Na raiz desta re­a­li­dade está a evi­dente falta de uma rede pú­blica de cre­ches que res­ponda às ne­ces­si­dades das cri­anças e das suas fa­mí­lias. Estas são de­ma­si­adas vezes con­fron­tadas com di­fi­cul­dades dra­má­ticas para ar­ranjar vaga em ins­ti­tui­ções com men­sa­li­dades que os or­ça­mentos fa­mi­li­ares com­portem, perto de casa ou do em­prego dos pais. Em tempos em que se choram lá­grimas de cro­co­dilo pela baixa taxa de na­ta­li­dade dos por­tu­gueses, seria justo re­co­nhecer igual­mente que ter onde deixar as cri­anças em con­di­ções de se­gu­rança e em lo­cais pe­da­go­gi­ca­mente ade­quados seria um im­por­tante con­tri­buto para que mais ca­sais de­ci­dissem ter mais fi­lhos.

A ama ilegal da re­por­tagem da SIC afir­mava ainda, pro­mo­vendo os seus ser­viços, que os pais po­diam deixar as cri­anças das 10 às 3 da manhã na «creche». E isto le­vanta outra questão, brutal: os efeitos nas cri­anças, nas suas con­di­ções de vida, na saúde e no seu de­sen­vol­vi­mento in­te­gral, da des­re­gu­lação dos ho­rá­rios de tra­balho do seu agre­gado fa­mi­liar e do au­mento dos ní­veis de ex­plo­ração a que os tra­ba­lha­dores estão su­jeitos.

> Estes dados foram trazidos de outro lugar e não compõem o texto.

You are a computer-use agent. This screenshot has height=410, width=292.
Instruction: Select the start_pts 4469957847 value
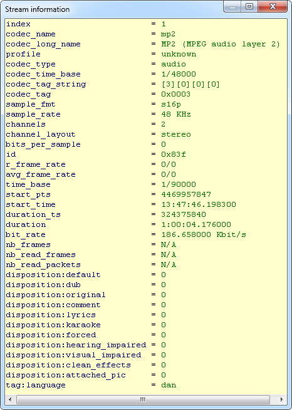point(186,194)
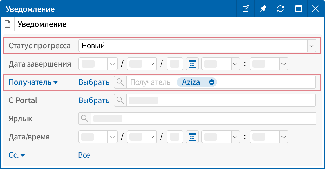The image size is (325, 169).
Task: Click the search icon in Получатель field
Action: [x=120, y=82]
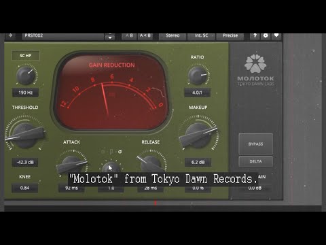Open the help question mark icon
This screenshot has height=245, width=326.
[255, 36]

As me­didas que o acordo da troika es­tran­geira com a troika por­tu­guesa prevê na área dos di­reitos la­bo­rais e das con­di­ções de vida em geral das fa­mí­lias, a serem apli­cadas, só ser­vi­riam para em­purrar ainda mais cri­anças para si­tu­a­ções de po­breza, risco e ex­clusão. Também pelo seu pre­sente e pelo seu fu­turo, é cada vez mais pre­mente a luta contra este ca­minho.